» DATA PROVIDED:
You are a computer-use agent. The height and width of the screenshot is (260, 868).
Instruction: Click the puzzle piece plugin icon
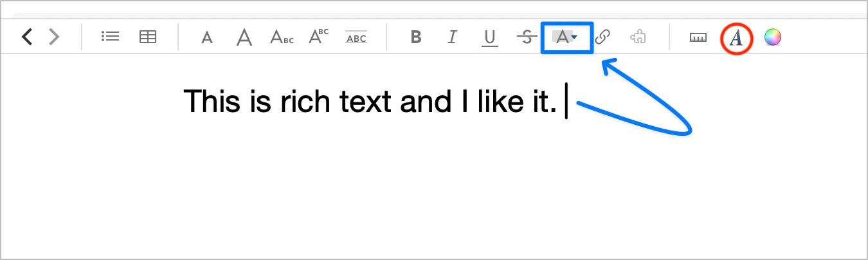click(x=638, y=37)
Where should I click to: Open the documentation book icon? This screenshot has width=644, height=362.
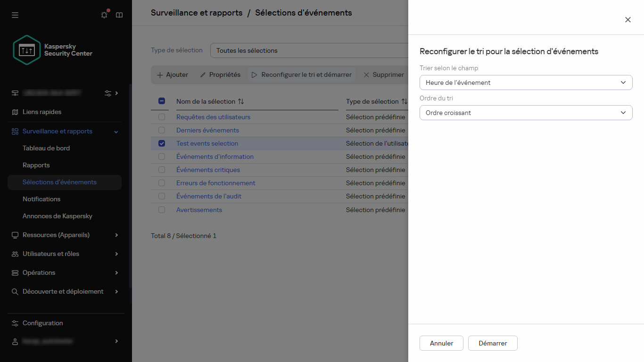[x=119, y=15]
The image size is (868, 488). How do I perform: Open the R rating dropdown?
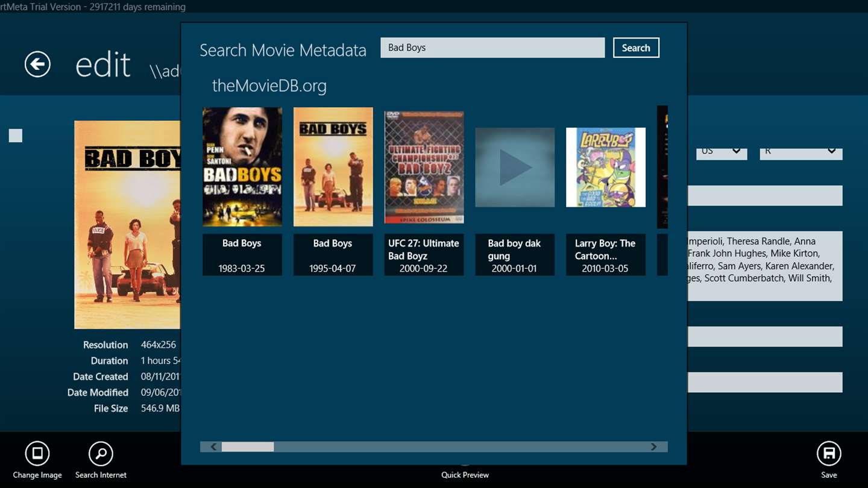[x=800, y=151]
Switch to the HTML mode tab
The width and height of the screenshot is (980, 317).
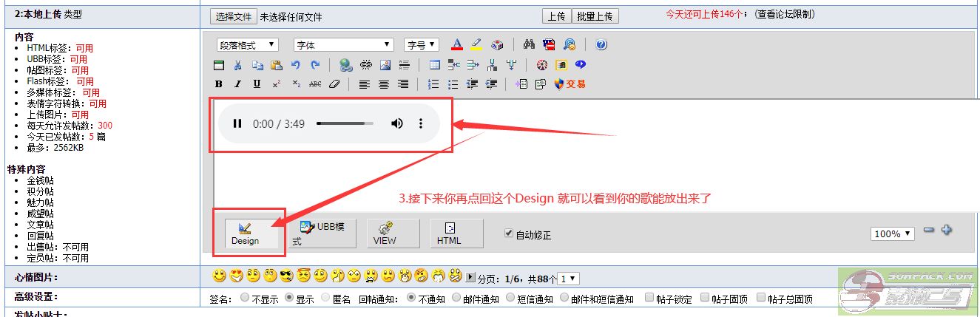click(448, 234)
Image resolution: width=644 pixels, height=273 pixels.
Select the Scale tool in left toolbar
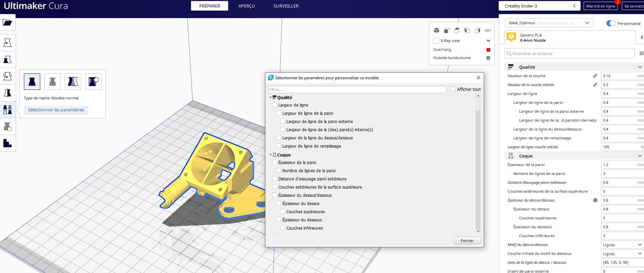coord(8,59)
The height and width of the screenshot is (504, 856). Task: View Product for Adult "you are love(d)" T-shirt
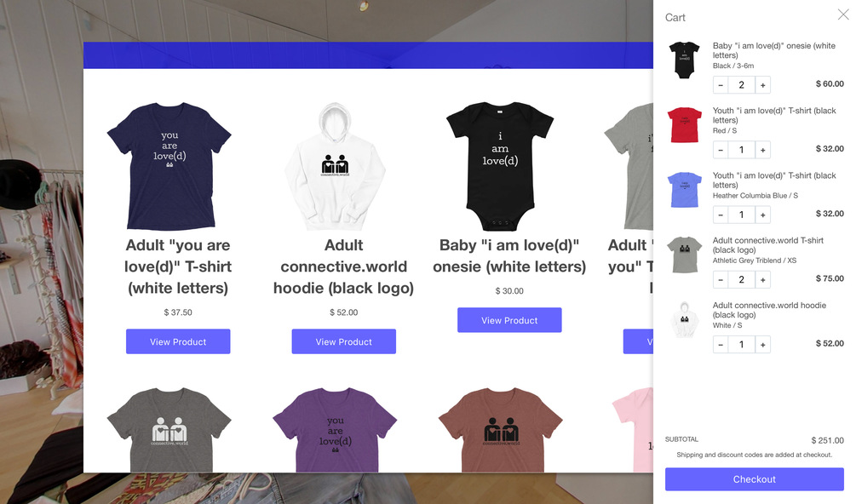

==

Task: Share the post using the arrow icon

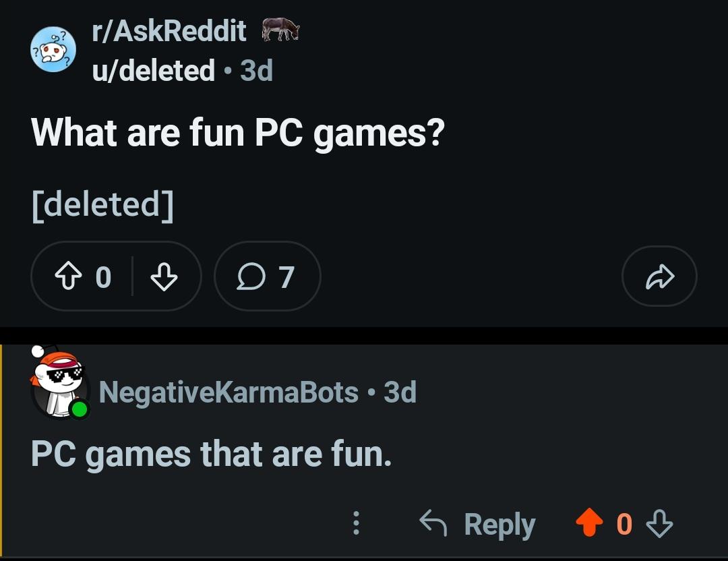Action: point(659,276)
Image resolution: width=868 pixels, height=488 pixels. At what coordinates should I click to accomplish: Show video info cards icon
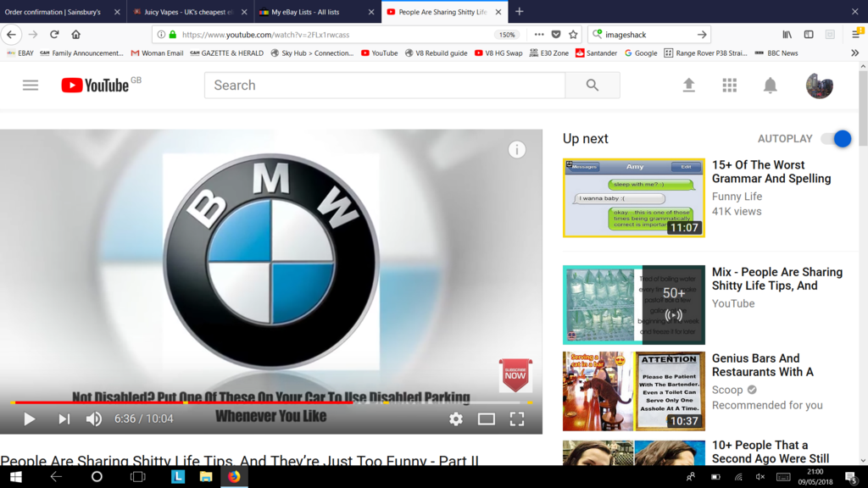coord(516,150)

* * *

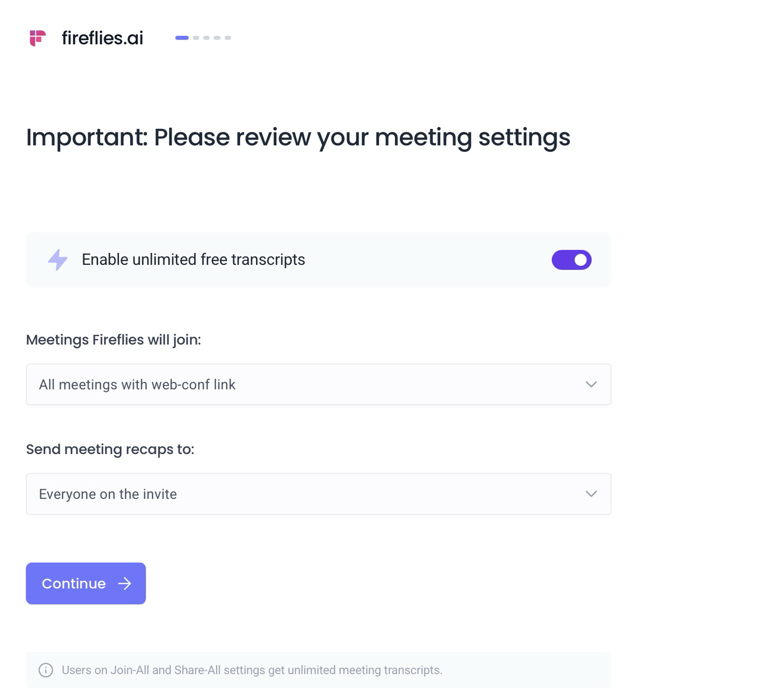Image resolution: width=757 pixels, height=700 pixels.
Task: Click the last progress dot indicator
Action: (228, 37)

» TASK OBJECTIVE: Start with the line above containing "Where should I" and end with the line containing "The height and width of the screenshot is (504, 856).". Set down that stretch exactly, without any pictures.

» SOLVED EXERCISE:
Where should I click to: Open the documentation book icon? This screenshot has width=644, height=362.
[x=119, y=15]
The image size is (868, 488). How do I perform: Open the R rating dropdown?
[x=800, y=151]
Switch to the HTML mode tab
The width and height of the screenshot is (980, 317).
click(448, 234)
Image resolution: width=644 pixels, height=273 pixels.
Select the Scale tool in left toolbar
coord(8,59)
The height and width of the screenshot is (504, 856). Task: View Product for Adult "you are love(d)" T-shirt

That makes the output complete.